Goss argued on appeal that Jennings was contributory negligent as a matter of law because he chose to run from the gore, and into the truck. Goss argued that Jennings’ entry into the exit ramp was a superseding cause in the accident, relieving Goss from liability for negligence. The Court of Appeals rejected both arguments. The Court found that Jennings’ decision to run into the exit ramp was not so obviously negligent that the jury would be unjustified in finding him free from fault. Therefore, Jennings was not contributorily negligent as a matter of law simply because he entered the exit ramp. The Court similarly found that the jury’s verdict, finding that Jennings’ death was the reasonably foreseeable consequence of Goss’ negligence, was sufficiently supported by the evidence at trial.

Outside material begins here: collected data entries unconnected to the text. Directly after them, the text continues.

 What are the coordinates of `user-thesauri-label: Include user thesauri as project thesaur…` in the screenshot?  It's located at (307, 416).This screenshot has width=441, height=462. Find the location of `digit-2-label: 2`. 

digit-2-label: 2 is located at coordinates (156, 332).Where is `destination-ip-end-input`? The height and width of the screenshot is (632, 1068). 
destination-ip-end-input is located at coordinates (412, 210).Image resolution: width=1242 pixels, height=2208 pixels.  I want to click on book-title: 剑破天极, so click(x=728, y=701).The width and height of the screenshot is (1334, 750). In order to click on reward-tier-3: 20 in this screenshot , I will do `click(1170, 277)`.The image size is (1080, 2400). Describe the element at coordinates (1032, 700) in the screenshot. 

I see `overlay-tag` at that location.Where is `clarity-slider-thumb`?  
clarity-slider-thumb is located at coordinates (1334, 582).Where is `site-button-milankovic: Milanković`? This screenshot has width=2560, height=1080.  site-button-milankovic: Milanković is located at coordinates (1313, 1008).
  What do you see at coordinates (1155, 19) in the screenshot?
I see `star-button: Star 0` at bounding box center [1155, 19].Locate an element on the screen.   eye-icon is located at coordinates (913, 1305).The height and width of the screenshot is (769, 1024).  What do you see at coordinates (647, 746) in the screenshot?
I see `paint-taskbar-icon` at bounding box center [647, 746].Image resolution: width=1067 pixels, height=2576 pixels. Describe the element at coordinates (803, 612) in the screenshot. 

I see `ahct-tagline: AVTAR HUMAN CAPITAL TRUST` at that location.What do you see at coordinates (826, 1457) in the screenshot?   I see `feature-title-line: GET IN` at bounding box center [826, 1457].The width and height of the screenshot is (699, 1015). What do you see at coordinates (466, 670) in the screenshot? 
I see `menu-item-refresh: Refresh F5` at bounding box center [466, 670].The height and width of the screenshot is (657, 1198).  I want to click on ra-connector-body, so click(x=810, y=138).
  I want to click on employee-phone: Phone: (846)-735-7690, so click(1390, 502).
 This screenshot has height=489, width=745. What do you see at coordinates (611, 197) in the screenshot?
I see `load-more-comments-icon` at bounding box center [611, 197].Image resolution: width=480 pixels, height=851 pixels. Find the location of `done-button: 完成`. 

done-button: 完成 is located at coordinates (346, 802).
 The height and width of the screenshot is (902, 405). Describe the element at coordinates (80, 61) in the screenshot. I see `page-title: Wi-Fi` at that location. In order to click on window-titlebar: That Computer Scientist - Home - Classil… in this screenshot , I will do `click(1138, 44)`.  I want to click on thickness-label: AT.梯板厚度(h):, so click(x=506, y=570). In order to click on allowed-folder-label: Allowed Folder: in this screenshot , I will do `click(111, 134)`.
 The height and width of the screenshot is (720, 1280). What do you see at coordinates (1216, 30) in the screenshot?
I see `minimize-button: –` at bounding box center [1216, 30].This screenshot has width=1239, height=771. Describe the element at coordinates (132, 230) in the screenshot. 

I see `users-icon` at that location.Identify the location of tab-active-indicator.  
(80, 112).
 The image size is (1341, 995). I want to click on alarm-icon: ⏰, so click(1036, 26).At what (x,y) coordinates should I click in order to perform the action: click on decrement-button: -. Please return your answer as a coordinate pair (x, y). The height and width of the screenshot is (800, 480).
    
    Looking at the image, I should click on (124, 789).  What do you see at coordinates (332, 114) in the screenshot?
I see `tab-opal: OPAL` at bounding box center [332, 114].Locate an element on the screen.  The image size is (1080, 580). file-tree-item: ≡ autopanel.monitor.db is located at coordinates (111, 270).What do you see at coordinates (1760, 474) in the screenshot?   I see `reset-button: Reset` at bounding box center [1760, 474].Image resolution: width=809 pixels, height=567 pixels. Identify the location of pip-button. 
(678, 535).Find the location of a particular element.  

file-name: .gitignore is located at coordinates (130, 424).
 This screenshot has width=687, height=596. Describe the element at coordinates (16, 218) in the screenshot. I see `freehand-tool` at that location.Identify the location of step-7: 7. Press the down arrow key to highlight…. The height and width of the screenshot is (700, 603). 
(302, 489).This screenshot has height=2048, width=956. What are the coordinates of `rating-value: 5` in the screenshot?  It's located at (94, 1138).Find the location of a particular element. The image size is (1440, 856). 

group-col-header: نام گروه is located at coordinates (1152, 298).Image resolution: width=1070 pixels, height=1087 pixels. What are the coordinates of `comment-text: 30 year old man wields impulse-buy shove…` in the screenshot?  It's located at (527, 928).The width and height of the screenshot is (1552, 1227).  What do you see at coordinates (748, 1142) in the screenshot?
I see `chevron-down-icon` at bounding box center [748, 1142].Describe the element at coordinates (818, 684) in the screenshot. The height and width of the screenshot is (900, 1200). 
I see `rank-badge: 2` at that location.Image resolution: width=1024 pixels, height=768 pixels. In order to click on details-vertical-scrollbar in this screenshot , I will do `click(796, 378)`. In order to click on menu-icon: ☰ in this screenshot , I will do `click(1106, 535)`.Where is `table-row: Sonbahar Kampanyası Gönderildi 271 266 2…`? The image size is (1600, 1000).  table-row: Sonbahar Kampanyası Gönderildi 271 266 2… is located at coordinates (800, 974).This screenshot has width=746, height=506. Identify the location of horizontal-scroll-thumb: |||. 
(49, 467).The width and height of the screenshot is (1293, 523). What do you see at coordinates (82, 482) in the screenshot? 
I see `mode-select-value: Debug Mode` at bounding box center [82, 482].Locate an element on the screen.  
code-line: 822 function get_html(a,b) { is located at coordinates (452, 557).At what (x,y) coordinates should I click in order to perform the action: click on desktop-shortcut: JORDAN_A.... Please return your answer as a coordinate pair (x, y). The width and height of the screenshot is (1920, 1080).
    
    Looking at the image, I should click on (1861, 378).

Goss also argued that the trial court committed evidentiary errors in admitting: evidence as to a gross weight violation, a horn demonstration at trial, and inadmissible hearsay testimony in the form of brake measurements. Regarding the admission of the weight violation, the Court found held that the admission was harmless error at best, and therefore the judge did not abuse his discretion in permitting the evidence to be admitted at trial. Likewise, the Court found that the circuit court permissibly admitted the horn demonstration at trial, as it served to assist the jury in understanding the difference in decibel levels between an average car horn and the air horn on the dump truck. The Court also held that the post-accident brake measurements, even if inadmissible hearsay testimony, was harmless error.
Goss argued that the trial court misapplied the statutory caps on non-economic damages by applying separate caps as to Plaintiffs’ survival and wrongful death action. Rather, Goss argued that the two causes of action should be subject to one cap, and applied in the aggregate. The Court rejected Goss’ argument, and held that the damages cap applied separately to damage awards where there were two separate causes of action. The Court reasoned that the legislature distinguished between two different causes of action in the application of the damages cap, and at no time erased that distinction. Therefore, the trial court appropriately reduced the award to $1.37 million dollars because the award consisted of the personal injury survival award, which did not exceed the cap on its own, and the wrongful death award as properly reduced to 150% of the applicable cap.
Both Goss and Plaintiffs argued that the trial court erred in granting the State’s motion for judgment notwithstanding the verdict, arguing that the State mishandled the work zone, failed to properly protect the inmates, and failed to train the inmates on how to safely cross the road. The Court rejected the arguments of Goss and the Plaintiffs, emphasizing that the sole issue before them was whether the jury’s verdict was substantiated by the jury’s verdict. The Court observed that Jennings was fatally injured only after he finished crossing the ramp, entered the gore, and then ran back across the exit ramp. There was no evidence that the State inappropriately directed the inmates to cross the ramp or was negligent in their training. Therefore, the Court affirmed the trial court’s grant of judgment notwithstanding the verdict.